Mustafa Kemal Atatürk şöyle der:
“Çok söz, uzun söz bir şey için söylenir, hakikati anlamayanları hakikate getirmek için… Ben bu devirleri geçirdim, şimdi sözden ziyade iş zamanıdır. Artık benim için, hepimiz için çok söz söylemeye ihtiyaç kalmadı kanaatindeyim. Bundan sonra bizim için faaliyet, hareket ve yürümek lâzımdır.”
Büyük Önder, ebediyete göçtükten sonra bu “yürüyüş” gerçekten yapıldı mı? Yapıldıysa, “referandum” da neden “evet” kazandı? Neden; cumhuriyet, demokrasi ve insanlık için ayağa kalkanlar ve “hayır” diyenler kazanamadı? Sonuç olarak sistem değişti; parlamenter sistem gitti, “Türk tipi başkanlık”olarak nitelenen bir sistem geldi! Geldi gelmesine de…
Dört yıl öncenin ortamında biraz dolaşalım…
Yılın ilk günlerine “sahte yoklama pusulası”damgasını vurur. Emekli Sandığı Kanunugörüşmelerinde Meclis’te olmayan iktidar milletvekilleri yerine kutuya yoklama kâğıdı atılmıştır. Bu durum muhalefet tarafından kayıt altına alınır ve yoklama yinelenir. Bu kez de ismi pusulaya yazılarak kutuya atılan iktidar milletvekillerinin birçoğunun Meclis’te olmadığı kesinleşir. Takke düşmüş kel görünmüştür, sahte pusulayla yoklama yapılmıştır. “Boş kâğıtçılar” nedeniyle Meclis hafta başına kadar tatil edilir.
Anayasa değişikliği teklifi için görüşmeler başlamıştır. “Demokrasi tramvayı” bakalım nasıl yol alacaktır? Ancak Meclis çatısı altında yaşananlar, utanmasını bilenler için utanç vericidir.
Mustafa Kemal Atatürk’ün dehası TBMM çatısı altında her türlü hileyi yapanları, oy kullanmak için aynı anda aynı kabine üç kişi olarak girenleri, “sana ne lan” diyenleri şöyle tarif etmiş: Muhteris hizip!
25 Kasım, “Kadına Yönelik Şiddete Karşı Uluslararası Mücadele Günü” nedeniyle de belirtelim ki, o günlerde TBMM çatısı altındaki bu muhteris hizbin erkekleri de kadınları da muhalefetin kadın vekillerine şiddet uygulamıştır. Balık baştan koktuğu sürece, siyasi söylemler/eylemler “şiddet ve olumsuz ögeler” içerdiği sürece insanın insana şiddeti bitmeyecek ve bu zihniyet, toplumu yavaş yavaş esir alacaktır.

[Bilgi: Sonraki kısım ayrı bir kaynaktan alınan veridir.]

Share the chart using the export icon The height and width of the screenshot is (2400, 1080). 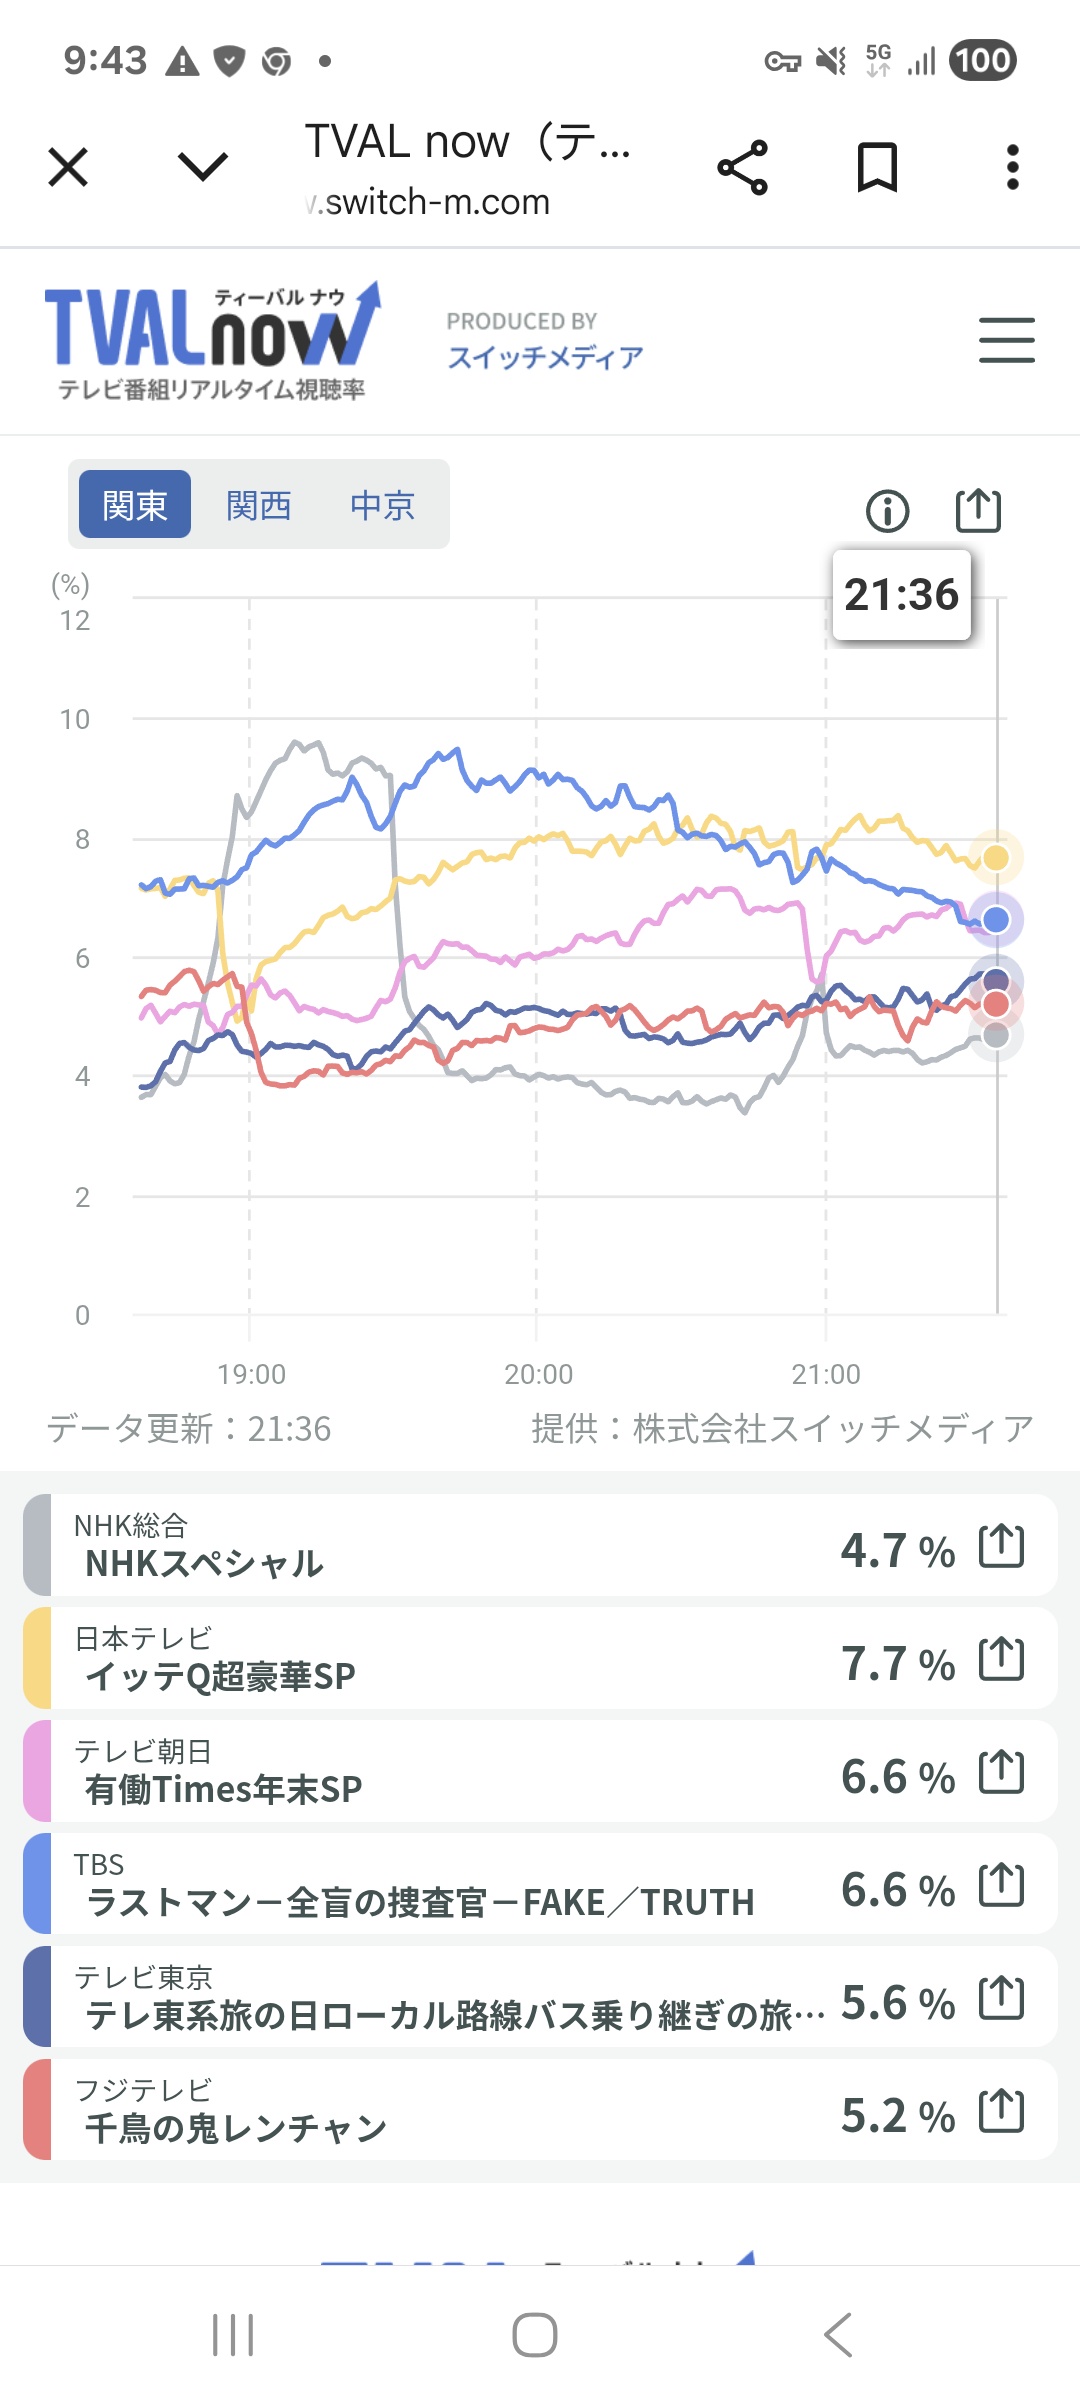click(x=977, y=510)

“Keşke Yunan galip gelseydi; ne hilafet yıkılırdı ne şeriat yıkılırdı!” zihniyetinin destekçileri parlamenter sistemden rahatsızdır. Yunan demişken, 9 Ocak 1920’de Atatürk’ün, Yunanlıların resmi ve gayri resmi, Aydın vilayetinin kendilerine bağlandığını ilan ihtimaline karşı komutanlara çektiği gizli telgraftan birkaç satır aktaralım: “… Mesele vatan ve milletin hayatıyla ilgilidir… Memleket bir felakete maruz kalabilir… Bu nedenle bir takım vatansız ve dinsizlerin propagandaları, bizim için uyulacak bir kural olamaz. Gaye, vatanın ve milletin kurtuluşudur…”
Tarih kendini tekrar mı etmektedir? Getirilmesi düşünülen yeni sistem memleket için yararlı mı yoksa zararlı mı olacaktır? Mustafa Kemal Atatürk, uyulmaması gereken yolu göstermiştir.
20 Ocak 2017’de, anayasa değişikliği teklifi Meclis’e sunulur, beşte üç oy sayısı olan 330 aşılır ve referandum kararı verilir. Ana muhalefet istikrarlı direniş gösterse de çelik çomak oynayan diğerleri sonuç alır.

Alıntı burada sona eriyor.